Sans respirer, sans réfléchir, je passai vite un vêtement, et j’ouvris la fenêtre. La foule entourait une voiture dont on avait dételé les chevaux et que des jeunes gens traînaient en mêlant leurs cris à ceux d’un public enthousiaste. D’autres jeunes gens portaient et agitaient des flambeaux. Je compris qu’Abel sortait d’un théâtre où il avait électrisé tous les cœurs, et qu’on le ramenait en triomphe.
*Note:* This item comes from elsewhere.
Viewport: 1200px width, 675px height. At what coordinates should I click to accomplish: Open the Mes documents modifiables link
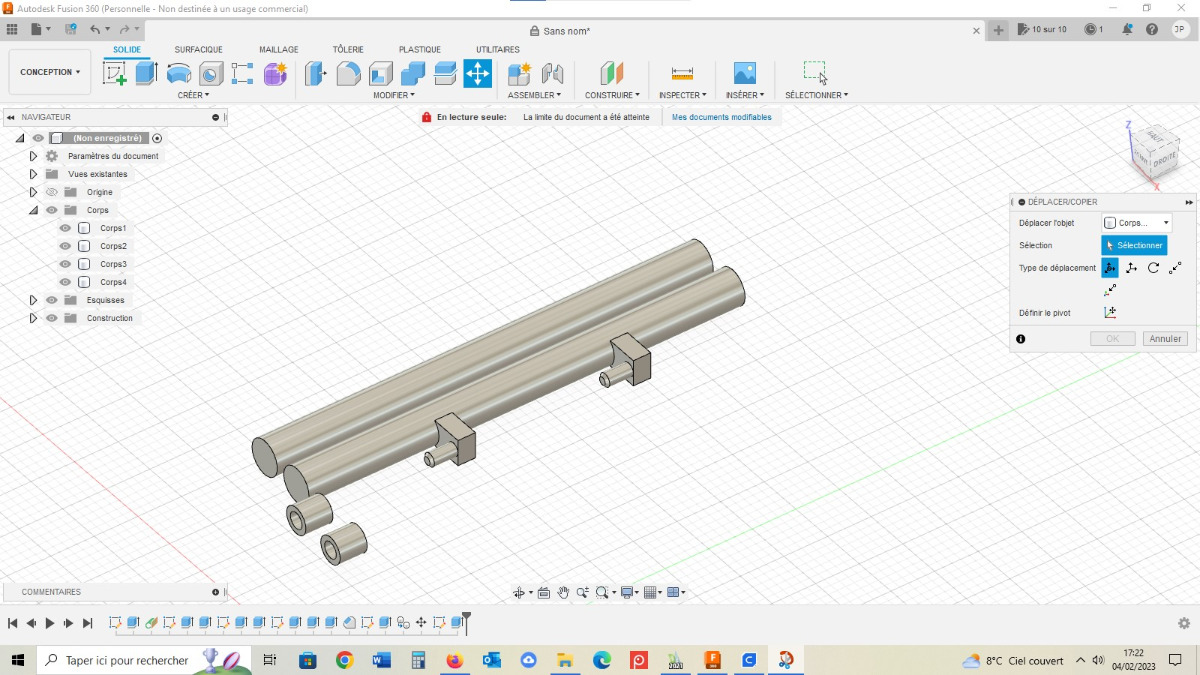[721, 117]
La voiture se dirigeait vers l’hôtel. Elle s’y arrêta. Les gens de la maison sortirent aussi avec des torches pour le recevoir. Il eut peine, lui, à sortir de sa voiture, on l’entourait, on l’étouffait, tous voulaient lui serrer la main. J’entendis qu’on lui criait : la Demoiselle ! la Demoiselle ! encore la Demoiselle ! Il s’exécuta de bonne grâce et promit de la jouer sur son balcon, quand on lui permettrait de rentrer chez lui. Ses paroles accentuées arrivaient nettes à mon oreille. Il entra, suivi d’une douzaine de personnes des deux sexes, et cinq minutes après il était sur le vaste balcon du premier étage, juste au-dessous de moi, avec ces personnes, qui semblaient ne devoir pas le quitter. La foule attendait sur la place. Abel prit son violon, préluda un instant et joua mon air, la Demoiselle, avec un sentiment exquis. Il l’avait mis en variations, il en joua deux, et fut applaudi avec transport. Je crois qu’il y avait là quatre mille personnes au moins, qui se taisaient comme charmées, et ne perdaient pas la plus fine nuance de l’exécution merveilleuse. On criait encore, encore ! — Il demanda grâce, déclara qu’il n’en pouvait plus, qu’il mourait de faim et réclamait la permission de souper. Il remercia son public, qui l’acclama longtemps et s’écoula à regret. Il était rentré sans fermer la croisée, et j’entendais sa voix vibrante crier aux garçons : Du bon vin surtout, et beaucoup !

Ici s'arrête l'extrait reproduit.